4.2. Graph Data Model: Frames and Namespaces

xGT uses the concept of a frame as a fundamental building block for its data storage. A frame is a structured collection of homogeneous data in which all elements in the frame, called rows, have the same number of elements. A row in a frame has a number of columns, each of which can have one of the fundamental xGT data types (Data Types and Operators in xGT).

Frames in xGT have several properties associated with them: a schema, which consists of a description of the frame’s columns, their names and data types, and a name. This means that each vertex or edge in a single frame has the same set of properties.

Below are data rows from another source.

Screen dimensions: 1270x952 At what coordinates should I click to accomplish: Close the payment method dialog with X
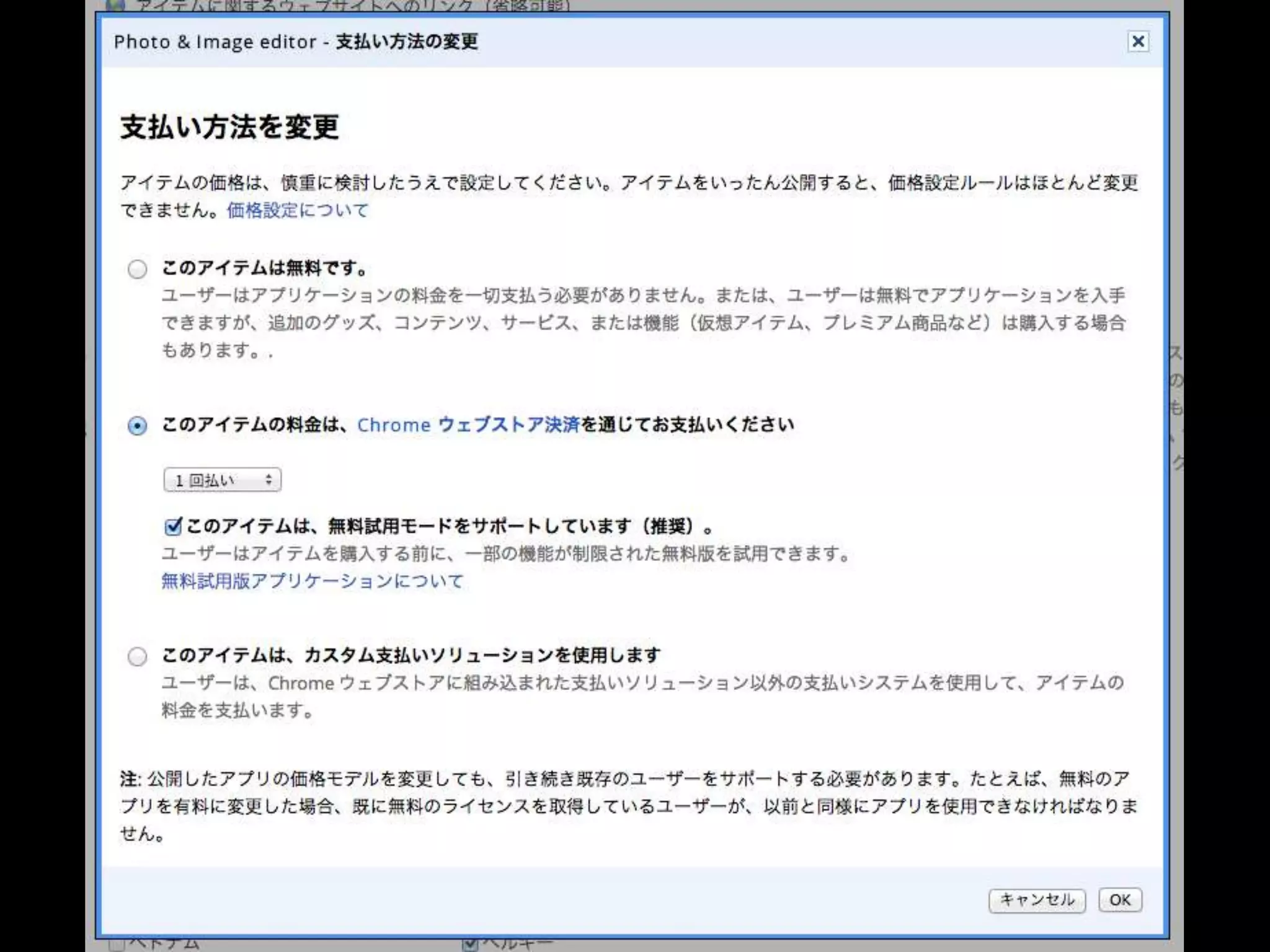pos(1138,42)
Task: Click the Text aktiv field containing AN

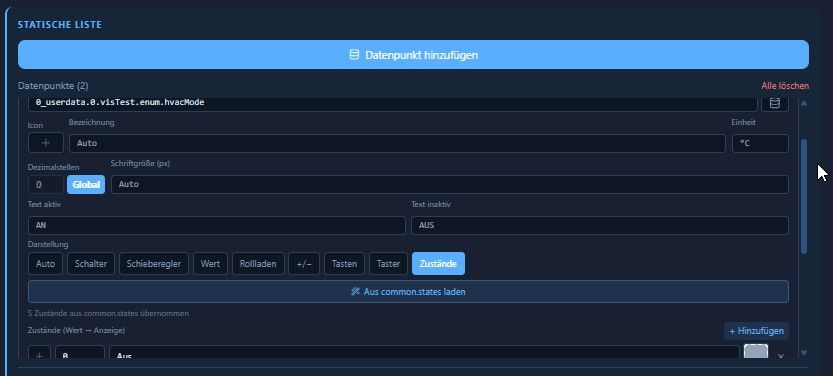Action: pyautogui.click(x=217, y=225)
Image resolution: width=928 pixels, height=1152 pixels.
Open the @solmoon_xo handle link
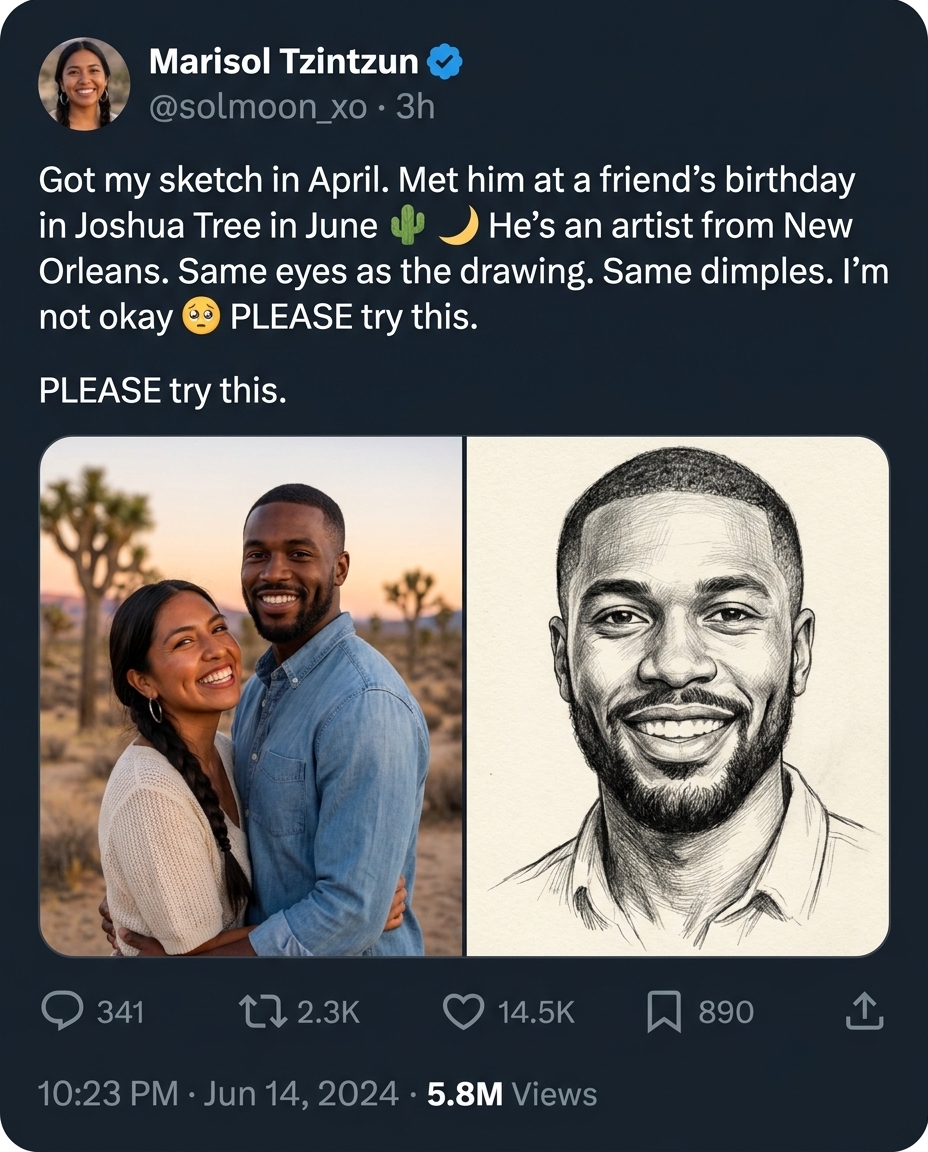click(x=258, y=107)
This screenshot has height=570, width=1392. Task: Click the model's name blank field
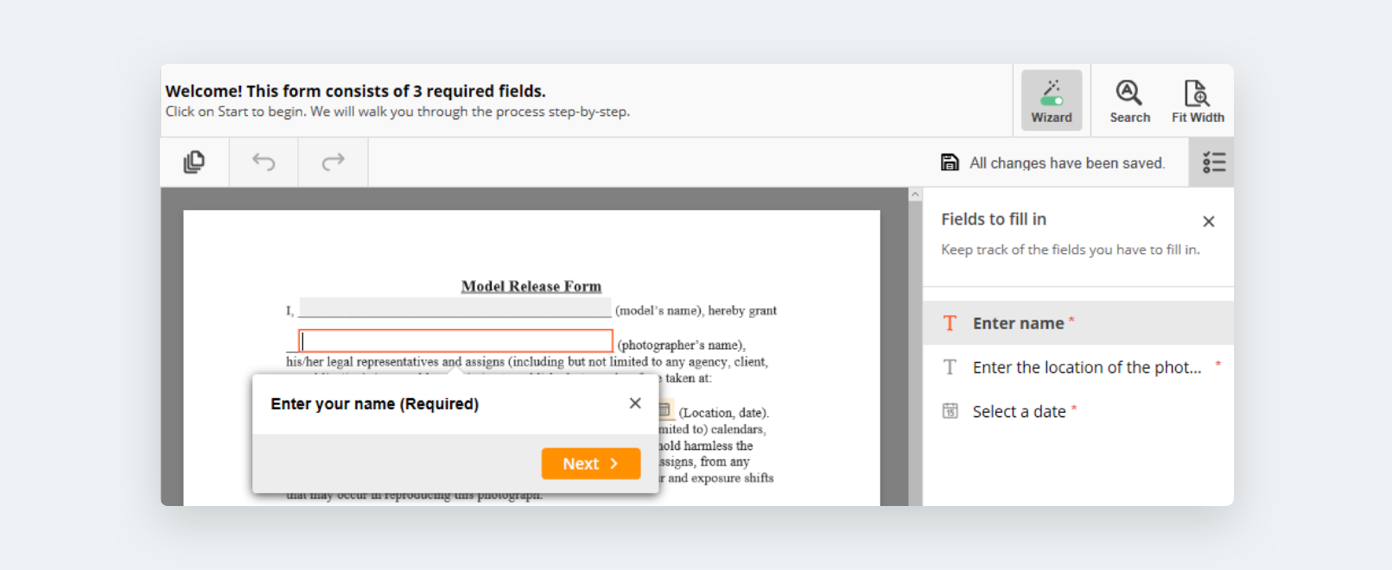pos(455,308)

Frame names in xGT are represented using a two-level naming scheme. The first part of the name represents the namespace in which the frame is stored, while the second part of the name represents the frame’s name proper. Frame names need to be unique only within their own namespace.

xGT uses the term “fully qualified name” to indicate the fully specified name of a frame, including its namespace. Two underscores “__” are used to separate the namespace of a frame from its name in a fully qualified name: namespace1__FrameA, namespace2__FrameA. If a frame is within the default namespace, the namespace can be omitted. For example, if the default namespace is namespace1, then FrameA can be used in the place of namespace1__FrameA. Throughout most of the documentation, examples will assume that frames are in the default namespace. For more information on the default namespace, see Default Namespace.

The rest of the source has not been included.